Online food delivery company Grubhub has bought thousands of domain names similar to businesses that are already on the platform or are trying to comply with a new New Food Economy report.
The company owns over 23,000 of these like the domains it has set up to resemble restaurant landing pages on the platform. The websites even have an online order form to trick the consumers into believing they belong to the restaurants themselves.
Restaurant owners are up in arms over the finds, and they think Grubhub is luring users trying to visit their websites to order on their platform instead.
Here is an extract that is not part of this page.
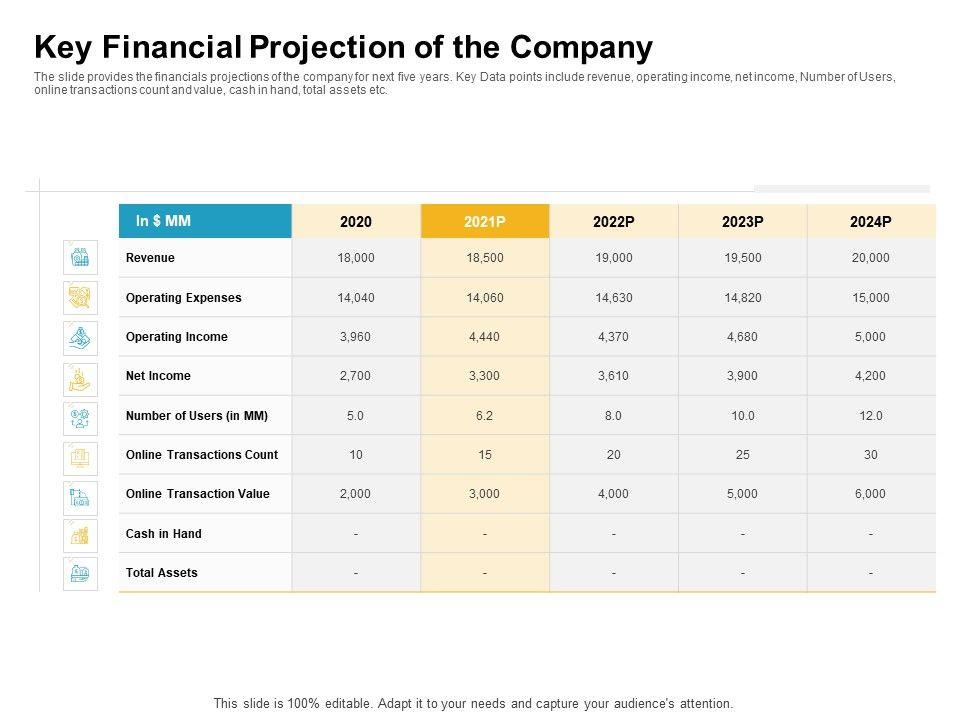Click the Number of Users row icon
960x720 pixels.
tap(80, 415)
The company is the largest online food delivery service in the United States, and is also the parent company of a number of other similar services, including Eat24, menu pages and seamless. However, rivals DoorDash and Uber Eats have begun to threaten their dominance as they have become increasingly popular.
All domains owned by Grubhub use a similar template and display items from the menus to the actual restaurants. To make matters worse, some of the fake sites even use images taken directly from the restaurant's official website or from other competing delivery services.
The company's scheme works as such, buying Grubhub domains similar to the restaurant's website, and then using their original logos along with stolen food images to set up a very compelling false website. These areas also include links where customers can place orders that actually lead them back to one of the company's delivery services.
The fake sites are just another way to earn more commission from restaurants, but Grubhub defended his deceptive practice in a statement sent to the New Food Economy, says:
"Grubhub never has cybersquatted, which ICANN identifies as" generally bad faith registration of another person's trademark in a domain name. "As a service to our restaurants, we have created microsites for them as a different source of order and to increase their online brand presence. In addition, we have registered domains on their behalf, in accordance with our restaurant contracts. We no longer provide the service; and it has always been our practice to transfer the domain to the restaurant as soon as they request it. "
Restaurant owners worried that their site may have been copied may review the entire list prepared by the New Food Economy here.